Start of DATA SECTION

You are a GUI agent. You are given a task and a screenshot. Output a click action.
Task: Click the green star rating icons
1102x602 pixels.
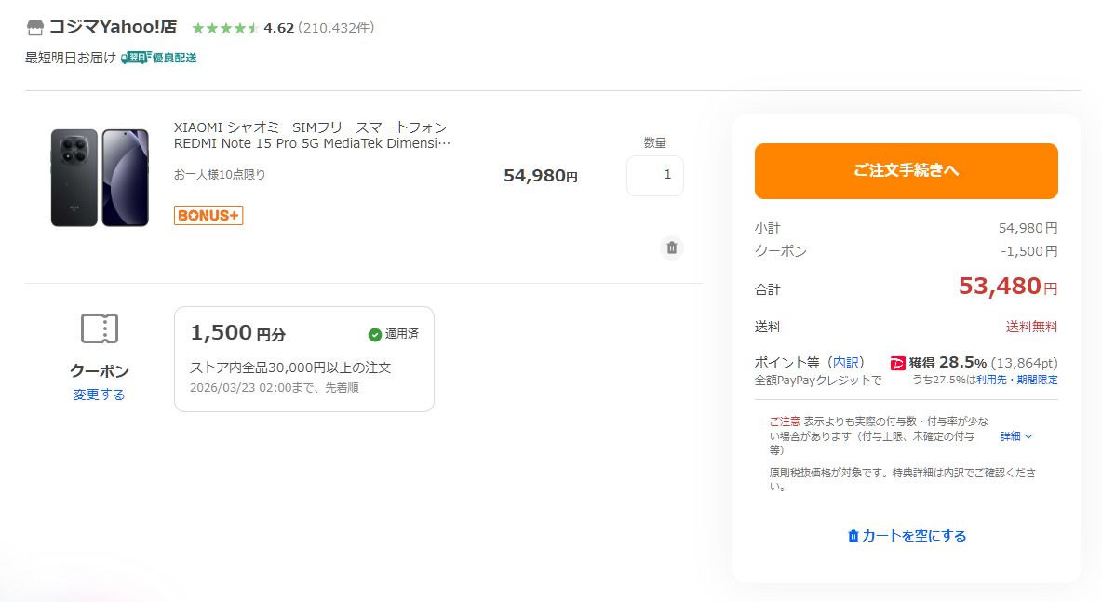(224, 28)
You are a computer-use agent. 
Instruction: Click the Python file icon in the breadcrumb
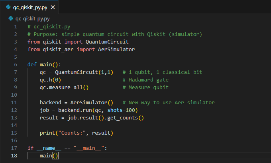coord(11,18)
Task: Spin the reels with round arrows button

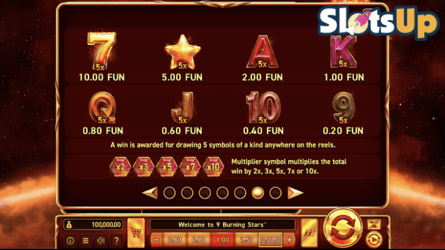Action: 343,228
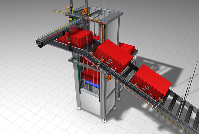Select the yellow sensor on the top frame
This screenshot has height=134, width=199.
(x=71, y=19)
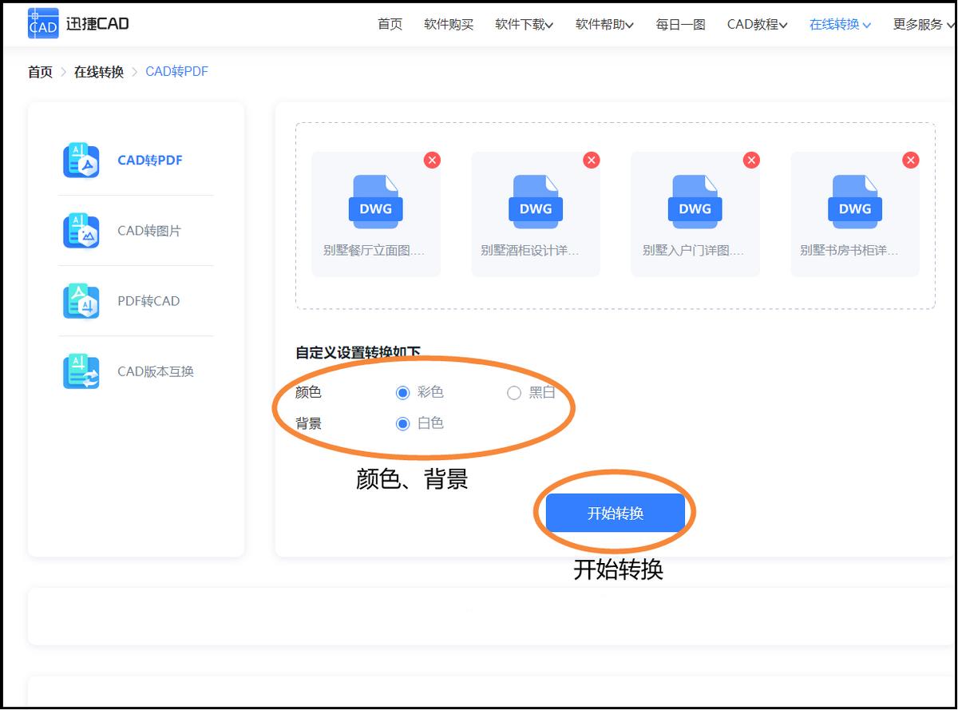
Task: Click the 迅捷CAD logo
Action: (x=76, y=23)
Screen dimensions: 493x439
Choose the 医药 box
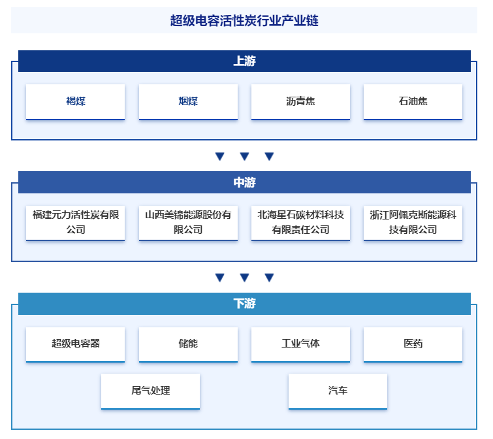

End of DATA SECTION

TASK DETAILS: Give the entries again without a single change, but with no pictures.

TASK ANSWER:
You are a GUI agent. You are given a task and a screenshot. Output a click action.
Task: Click the green star rating icons
1102x602 pixels.
(224, 28)
You are a computer-use agent. 
Instruction: Click the Python file icon in the breadcrumb
coord(11,18)
Task: Spin the reels with round arrows button

Action: 343,228
Select the yellow sensor on the top frame
This screenshot has height=134, width=199.
(x=71, y=19)
Task: Click the 迅捷CAD logo
Action: (x=76, y=23)
Screen dimensions: 493x439
Choose the 医药 box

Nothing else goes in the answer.